Mitigation and Adaptation strategies for climate change.
What are some examples of mitigation strategies?
Energy efficiency and conservation. Fuel shifts and low-carbon energy sources. carbon capture and storage. Geoengineering. Reforestation and forest conservation.
What other examples of geo engineering are there?
Enhanced weathering- planting artificial trees.
What is another solution for riding the atmosphere of CO2 to do with the oceans?
Fertilising the oceans with nutrients such as iron. Shortage of nutrients in water is one of the reasons for limiting phytoplankton growth. These nutrients would stimulate growth which would help extract co2 due to photosynthesis.
How are Acs protecting risk at river valleys?
Land use zoning- so that it can prevent housing and businesses from locating on floodplains or even enforce relocation.
What are retreat strategies?
Populations living in coastal zones and river valleys face increasing risks from natural hazards due to extreme weather events.
What is adaptation?
Refers to policies which are designed to reduce the existing impacts of global warming such as protection against flooding and coastal erosion.
What is Mitigation?
Refers to policies which are meant to delay, reduce or prevent climate change caused by global warming.
Why will transport systems need to adapt?
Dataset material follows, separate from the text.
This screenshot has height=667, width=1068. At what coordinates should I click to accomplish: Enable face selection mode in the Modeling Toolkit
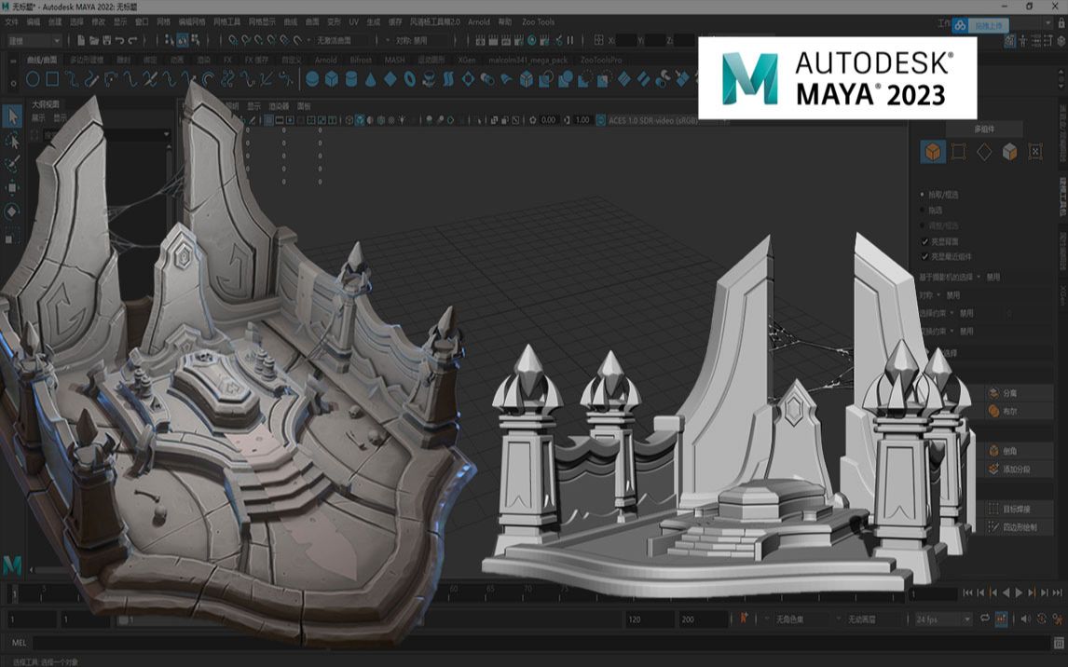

Be more resilient to extreme weather and sea-level change in the future. In the winter of 2014 railways in the UK show how parts of the railway networks are vulnerable to extreme weather.
Give examples of energy efficiency and conservation
Building regulations ensure that new homes and offices conform to minimum standards of heat insulation and limits to the ratio of window/door space to the floor area. Governments and companies are giving financial incentives to people to get loft insulation and cavity wall fillings. Smart energy metres. South facing windows.
What are some protection strategies?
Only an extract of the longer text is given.